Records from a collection

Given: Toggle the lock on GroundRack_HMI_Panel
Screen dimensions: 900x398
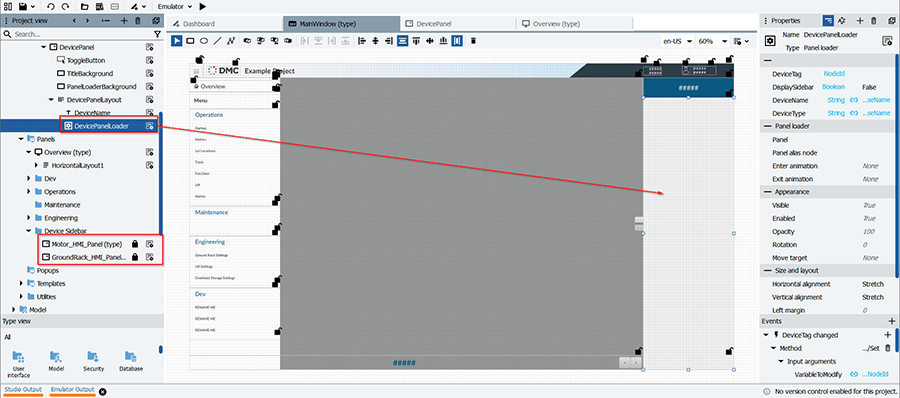Looking at the screenshot, I should pos(134,257).
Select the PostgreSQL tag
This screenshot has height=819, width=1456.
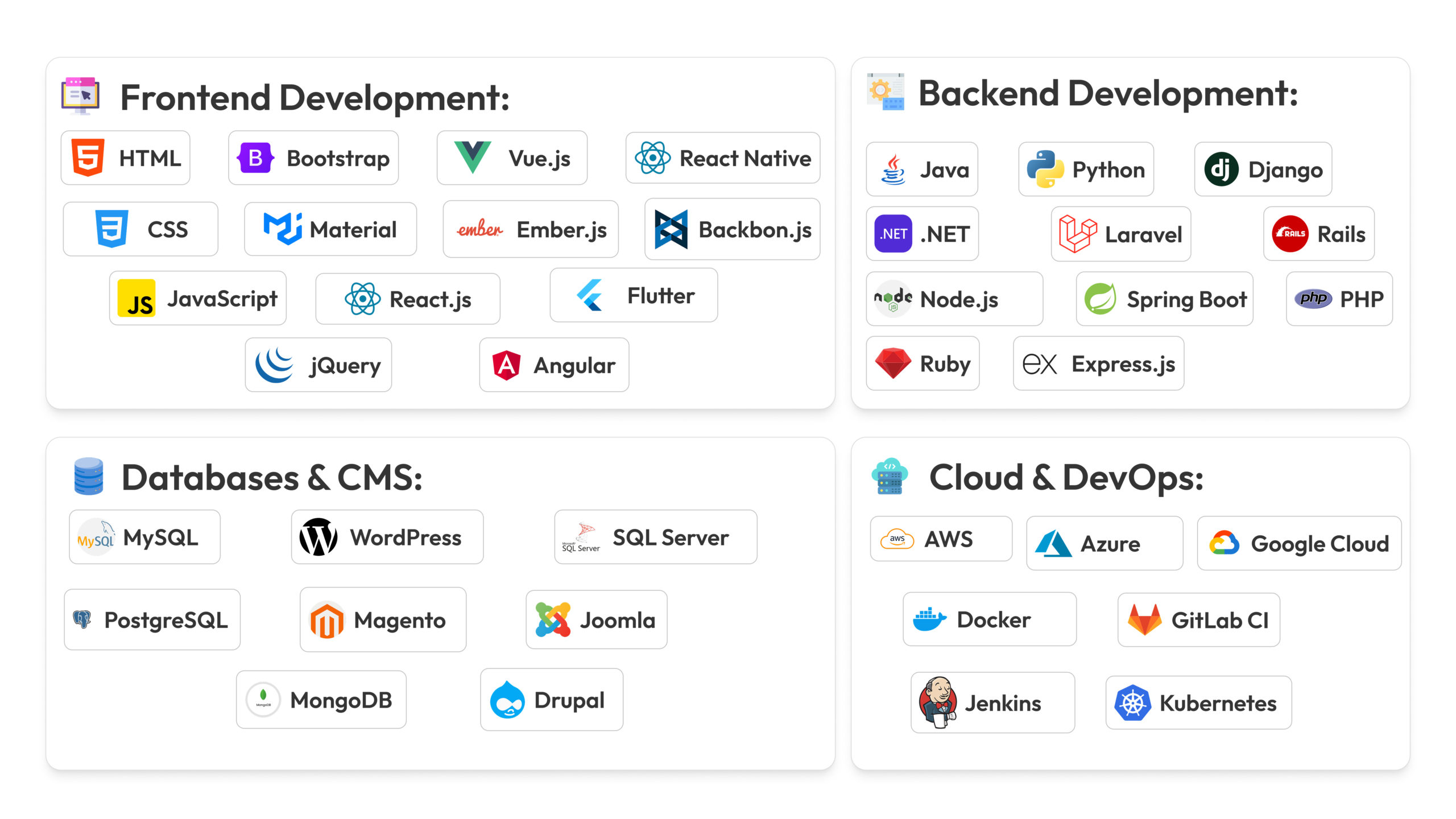152,619
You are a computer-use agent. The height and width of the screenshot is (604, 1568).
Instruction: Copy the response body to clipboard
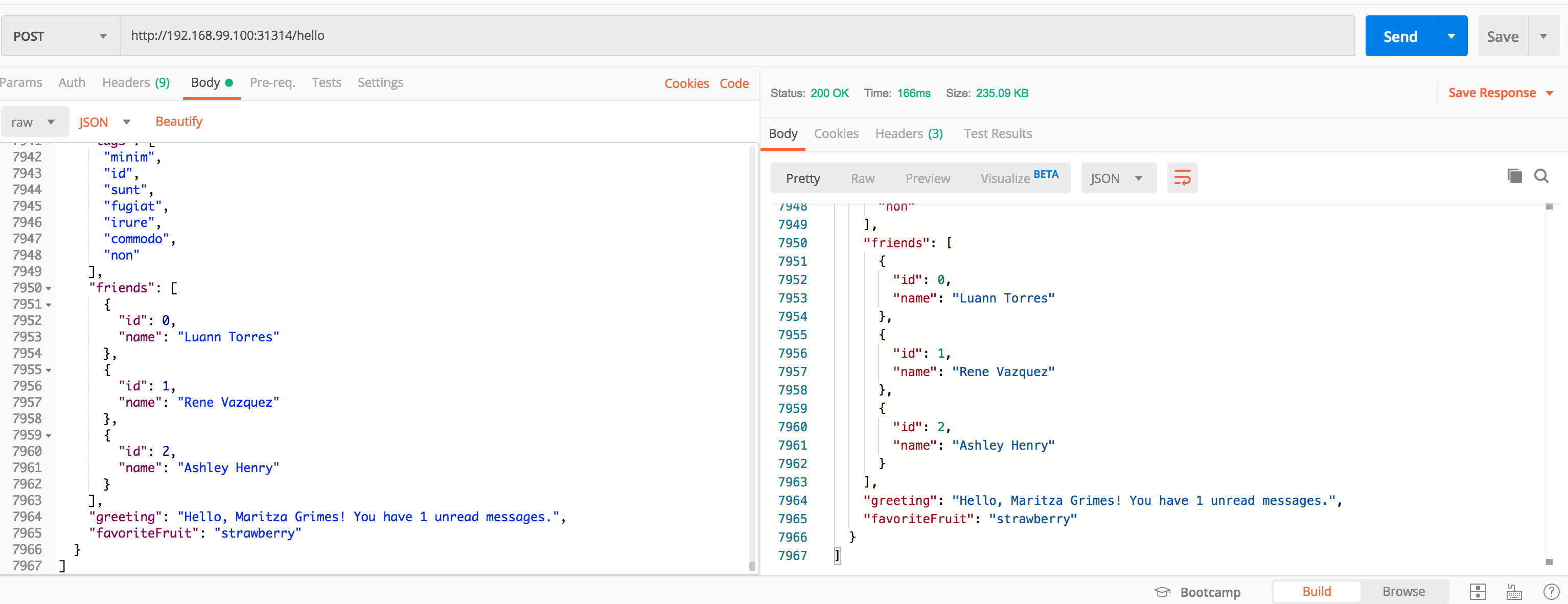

# Exercise description
Change every "clipboard" in the data above to "pasteboard" and write the data out again with nothing else altered, leaving out the pictures.

# Solution for this exercise
Given: Toggle the lock on GroundRack_HMI_Panel
Screen dimensions: 900x398
Looking at the screenshot, I should pos(134,257).
Select the PostgreSQL tag
This screenshot has height=819, width=1456.
152,619
You are a computer-use agent. The height and width of the screenshot is (604, 1568).
Instruction: Copy the response body to pasteboard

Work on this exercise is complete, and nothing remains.